# Finding your true passion - Has anyone here done it?



## Disperser (Apr 8, 2014)

I'm a soon-to-be graduate with a Bachelors in Mechanical engineering and I have a dilemma. As I'm getting closer to the end, I'm starting to feel like I'm no longer passionate about what I'm studying (victim of The System, societal pressure to conform, etc.). I can barely even concentrate for my remaining exams and I'm having a really hard time grasping anything.

I had two reasons for getting into engineering - one, it promised one of the higher paying careers of all and second, it was partially done with a herd mentality (because all my friends went into engineering). There are other reasons too but these were the more major ones. Thankfully, I chose mechanical which I was partially passionate about as opposed to the other choices I had but that spark has died (is dying). 

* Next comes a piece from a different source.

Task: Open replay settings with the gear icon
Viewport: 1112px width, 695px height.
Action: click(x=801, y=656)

So when I think about it, I can only find a few reasons to stay in the field, one of them, thanks to the hippie tree hugger inside me, is by finding a bigger cause I can relate to like environment conservation or something of the sort. Now as a mechanical engineer, these aren't really the kind of careers you get into and even if you want to, there aren't a lot of opportunities that are open.

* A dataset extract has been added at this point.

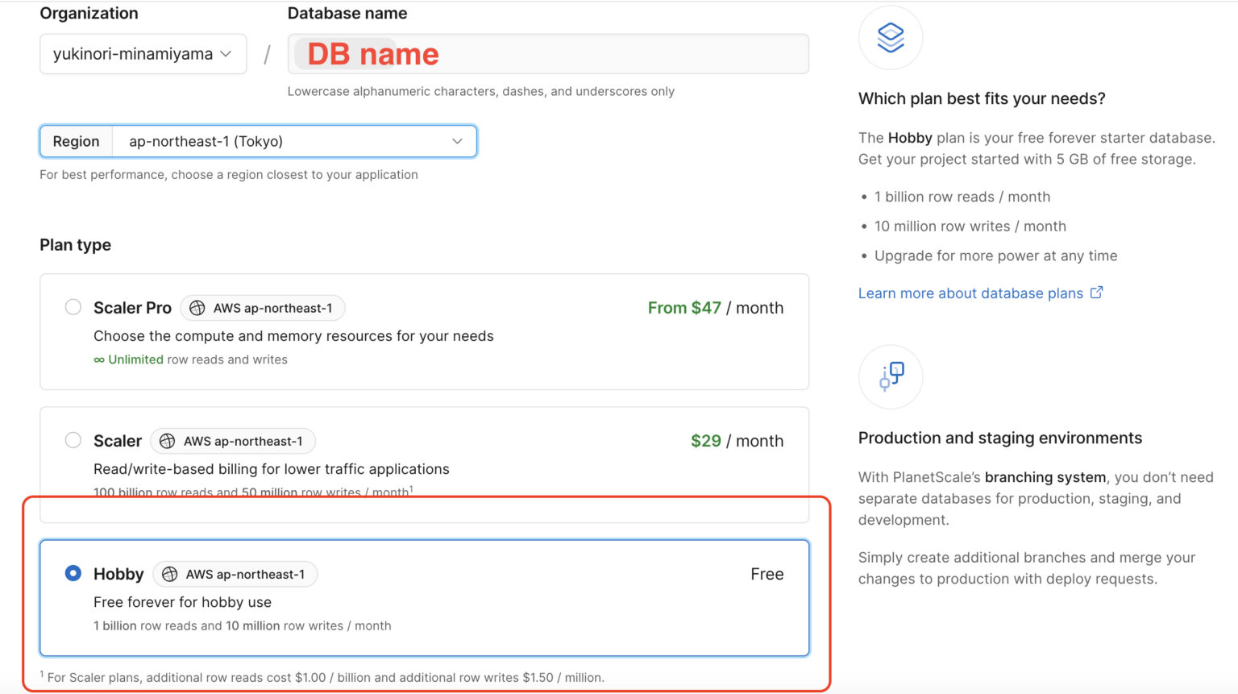1238x694 pixels.
Task: Expand the Region dropdown chevron
Action: click(457, 141)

So I guess I want to know if anyone else here has been in a similar situation and if they have, how did they go about finding their true passion? Was it in a related field? Did you pursue a totally different career? Or worse, did you pursue something like a _childhood dream_?

Please share and thanks in advance.


----------



## LostFavor (Aug 18, 2011)

I can't offer you a "success story" (yet) but I can give you an idea of my search for a passion.

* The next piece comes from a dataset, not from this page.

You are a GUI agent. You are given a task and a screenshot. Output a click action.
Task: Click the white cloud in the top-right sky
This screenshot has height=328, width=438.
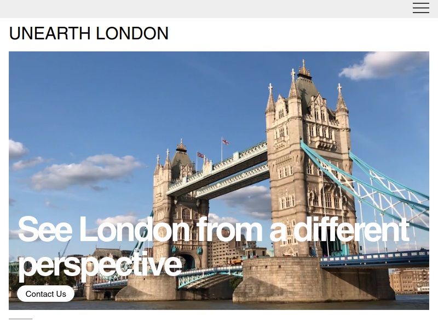tap(384, 65)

I graduated about a year ago with a degree in video game design, thinking that I would go program for video games. I quickly realized that not only did my programming skills suck compared to most entry level industry requirements for a game programmer, but my interest in making games was fading the longer I was away from the classroom. 

So I spent the better part of 6 months going from idea to idea, watching all sorts of videos about "finding your passion." I even read some stuff on how my generation is obsessed with finding a passion and how it's sheer folly. I read and watched more than I could begin to remember or link to. 

I went from thinking I would run and monetize a blog, to thinking I would publish a novel, to thinking I would write self-help material. And then in the midst of that last one, in the middle of a standstill (long story short) I was inspired by someone and decided to pursue acting. I realized that acting was something I was always interested in, but I had thought of it as something that "other people do."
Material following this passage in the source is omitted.